今夜は各々どこに泊まろうか、と悩んでいた。
いつ千雨が目を覚ましても良いようにと、誰も離れたくないのだ。
場所はいつまでも保健室にいるわけにはいかないと、刹那と真名の寮室に移っており、すでに茶々丸が濡れタオルで簡単ではあるものの血は拭ってある。
それと、本来ならば学校にいっている時間だが、幸い今日は日曜日であり、エヴァがここにいても問題はない。
ちなみに何故千雨の部屋ではないのかというと、室内があまりにも凄いことになっているため急遽彼女達の部屋に移動したのだ。

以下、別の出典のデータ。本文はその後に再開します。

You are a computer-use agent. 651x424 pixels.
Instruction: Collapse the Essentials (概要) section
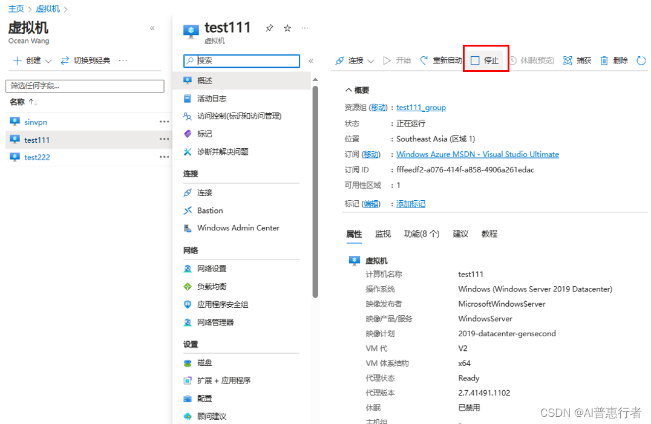pos(348,90)
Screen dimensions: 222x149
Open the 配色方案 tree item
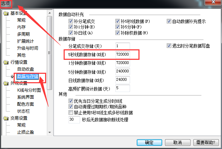pyautogui.click(x=26, y=104)

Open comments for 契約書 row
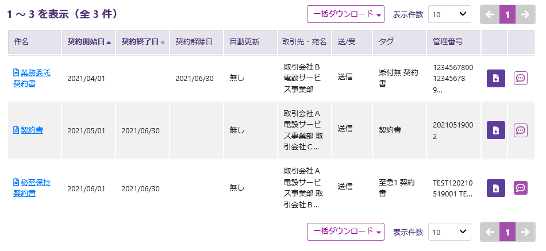tap(521, 130)
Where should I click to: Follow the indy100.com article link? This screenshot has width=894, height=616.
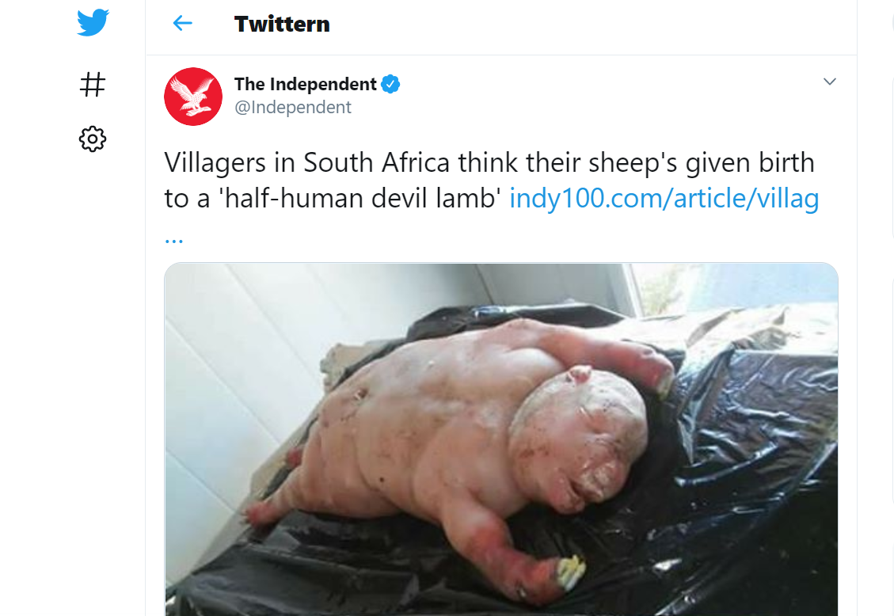(664, 198)
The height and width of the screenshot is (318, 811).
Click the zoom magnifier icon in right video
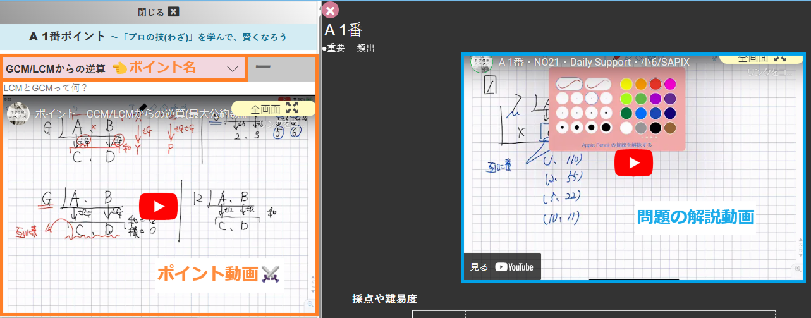click(x=796, y=269)
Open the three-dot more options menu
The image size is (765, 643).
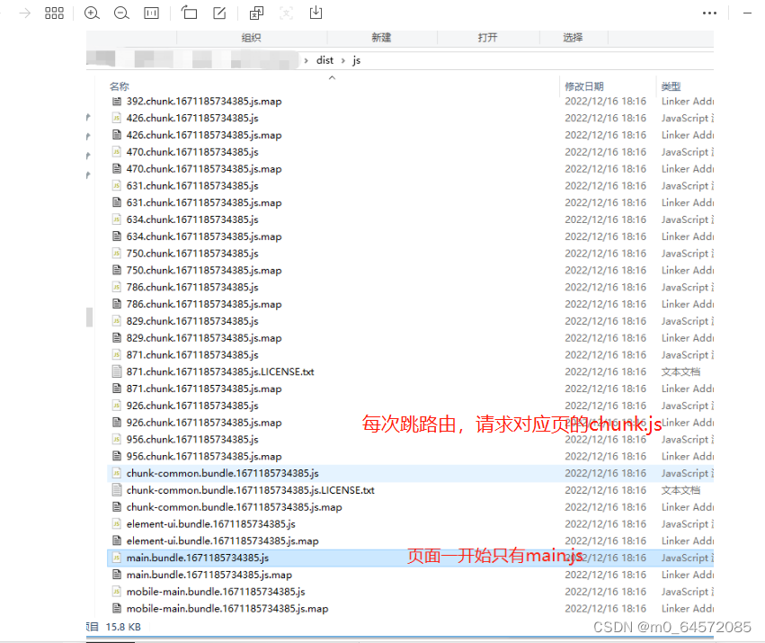(709, 12)
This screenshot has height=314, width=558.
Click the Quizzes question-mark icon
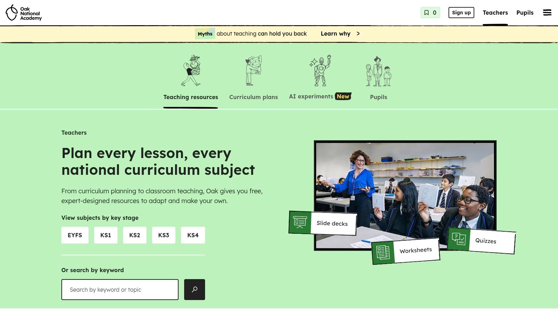coord(459,239)
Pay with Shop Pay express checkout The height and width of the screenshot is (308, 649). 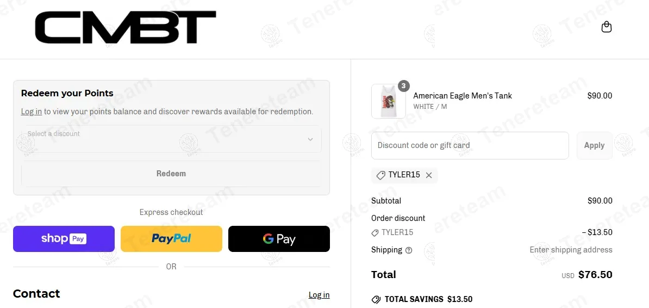pos(64,239)
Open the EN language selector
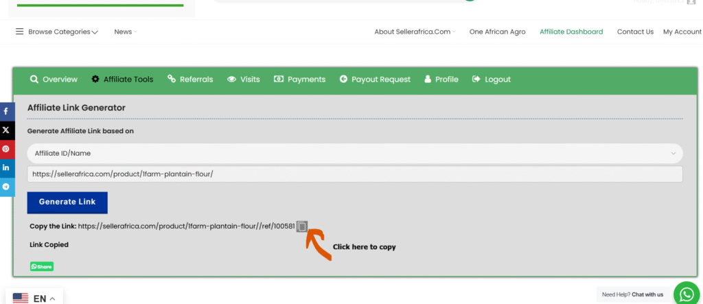Screen dimensions: 703x304 tap(34, 299)
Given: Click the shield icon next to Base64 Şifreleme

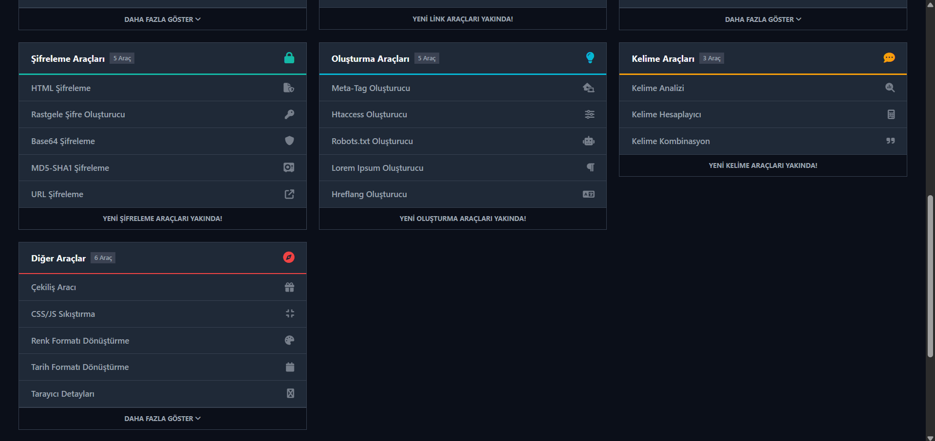Looking at the screenshot, I should [x=289, y=141].
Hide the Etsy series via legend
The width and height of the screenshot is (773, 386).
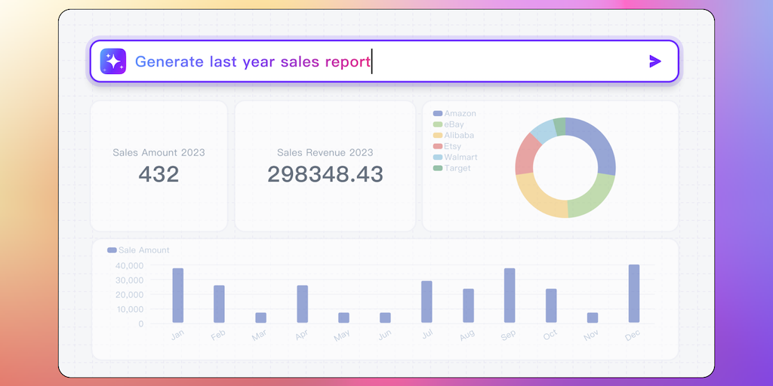point(448,146)
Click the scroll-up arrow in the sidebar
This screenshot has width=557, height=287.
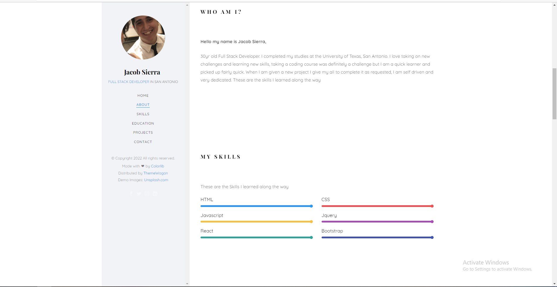187,5
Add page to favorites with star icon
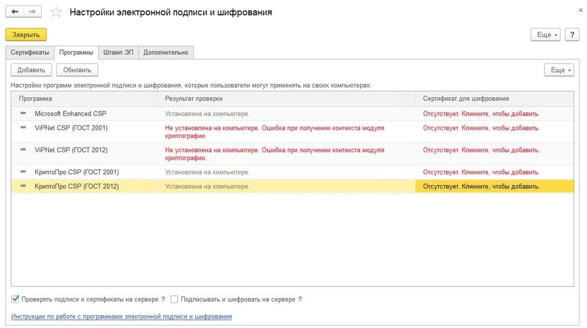Image resolution: width=587 pixels, height=328 pixels. (x=56, y=12)
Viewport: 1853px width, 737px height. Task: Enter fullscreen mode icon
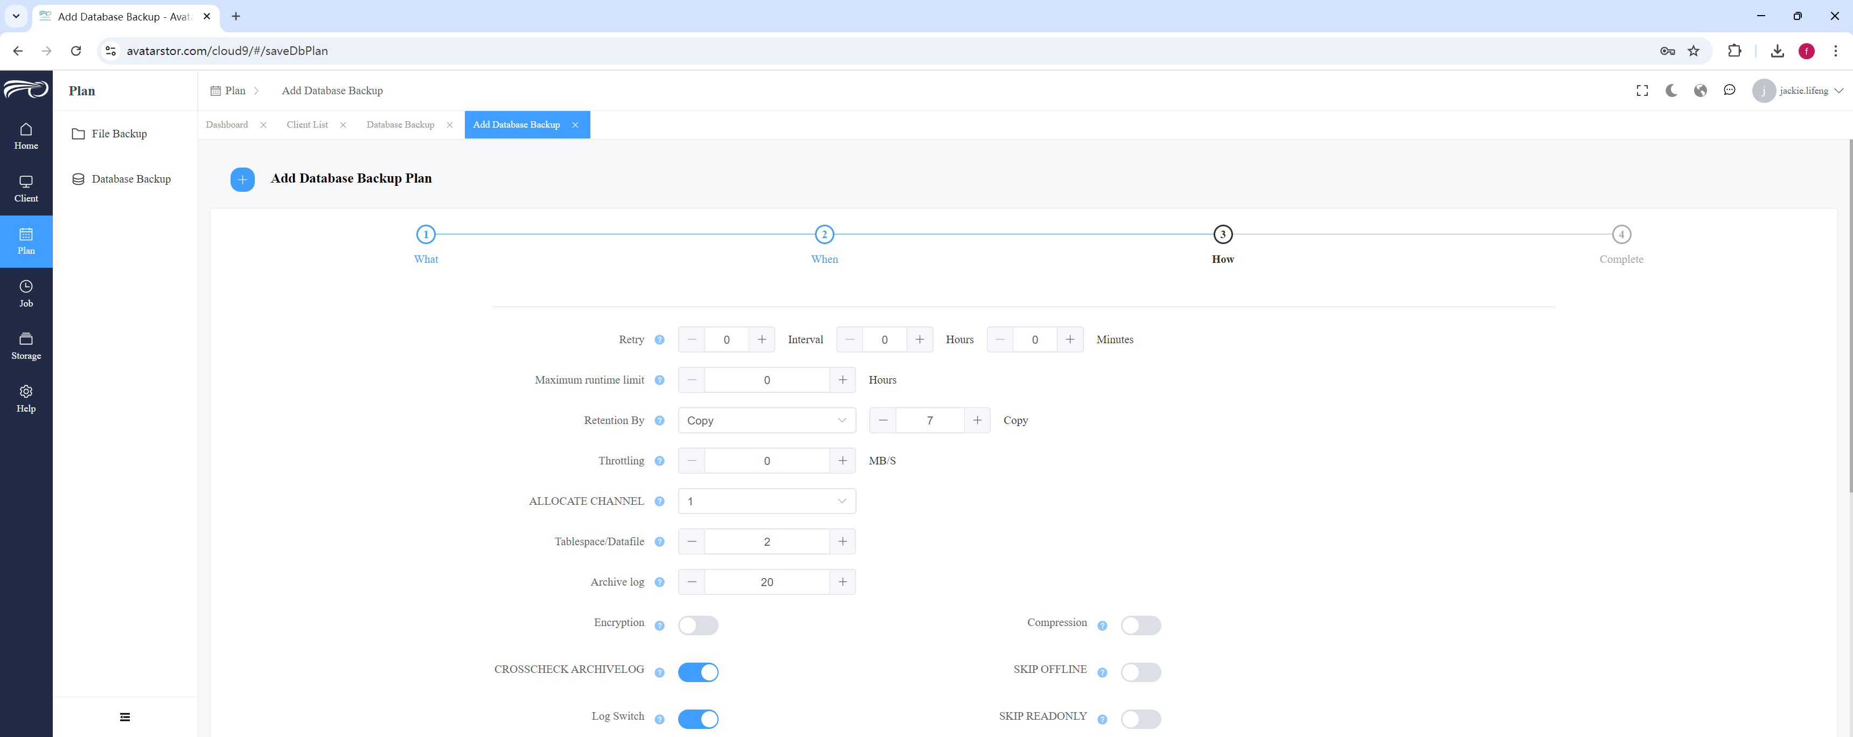[x=1642, y=91]
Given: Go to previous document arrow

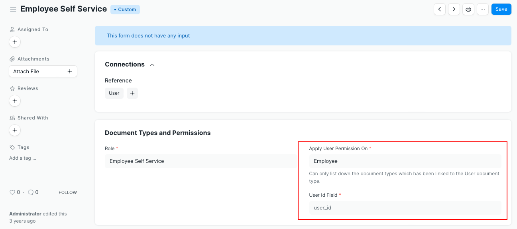Looking at the screenshot, I should click(439, 9).
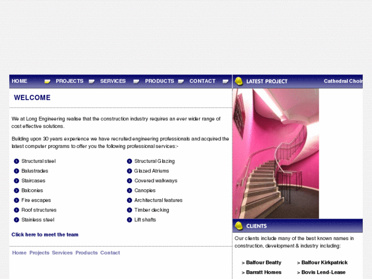Open the HOME menu item
The image size is (372, 279).
tap(19, 81)
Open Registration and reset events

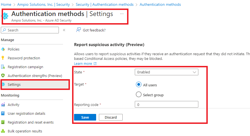pyautogui.click(x=31, y=122)
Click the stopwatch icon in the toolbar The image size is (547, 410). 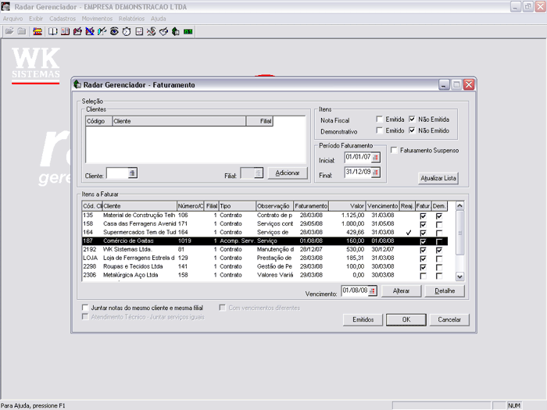127,31
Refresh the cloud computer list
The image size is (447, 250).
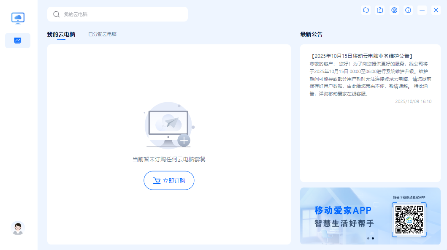366,10
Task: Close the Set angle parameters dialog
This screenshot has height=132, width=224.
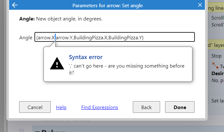Action: (x=200, y=5)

さすがに、部屋をパソコンが我が物顔で占領しているあの中に、千雨を含めて7人は入らない。
千雨の部屋は、入室4人が限度なのだ。
その時、千雨がちょうど目を覚ました。
木乃香と刹那は泣きながら千雨に抱きついて。
真名はそこまでしなかったが、満面の笑みを浮かべている。
反対に暗いのはエヴァや茶々丸、それと明日菜だ。
千雨はそんな3人に気づいて。
まず言った言葉、それは。
「無事だったのか、絡繰」
というもので、3人はその言葉に目を見開いた。
叱咤されることはあっても、そんなことを言われるとは予想していなかったのだろう。
けれどすぐに、千雨が自分達の事情を知らないからだと思い。
「―――――― ということなんだ。・・・すまない、お前を巻き込んでしまって。そして、私の事実を隠していて」
エヴァが自分のことを、茶々丸のことを。
自分達とネギ達の事情を。
それと、その怪我の後遺症のことを。
そして、原因の一端である自分はどんな罰も受けると。
それらを話し、エヴァは頭を下げた。
「・・・だから、左の耳は聞こえねー上に、左腕も一切動かねーのか。右わき腹もなんか引きつるし」
耳元を右手で軽く叩きながら呟く千雨に、一気に空気が暗くなる。
それに気づいた千雨は困ったように頬をかいて。
「それと、マクダウェル。別に、隠してたことは謝らなくても良いぜ?」
「何故だ?」
「あー・・・、私も実は裏の人間なんだよ」
「・・・・・・・・・・・・・・は?」
沈黙の後そう呟いたのは、エヴァか明日菜か。
といっても、茶々丸も木乃香も驚いている。
驚いていないのは、小さい頃に出会った真名と刹那だけ。
「だからな?私は初めから、マクダウェルがどういう存在か知ってて、あー・・・ダチになったと」
恥ずかしそうに、友人と紡ぐ千雨。
それから数秒のち。
「んなにぃぃぃぃぃぃぃーーーーーー!!!???」
大きな大きな叫び声に、慌てて真名たちは耳を塞ぎ。
千雨は幸い、動く方の腕で聞こえる方の耳を押さえることに成功。
エヴァの隣にいた茶々丸は、あまりの音量の大きさにだろうモーター音をたてて何やら呟き。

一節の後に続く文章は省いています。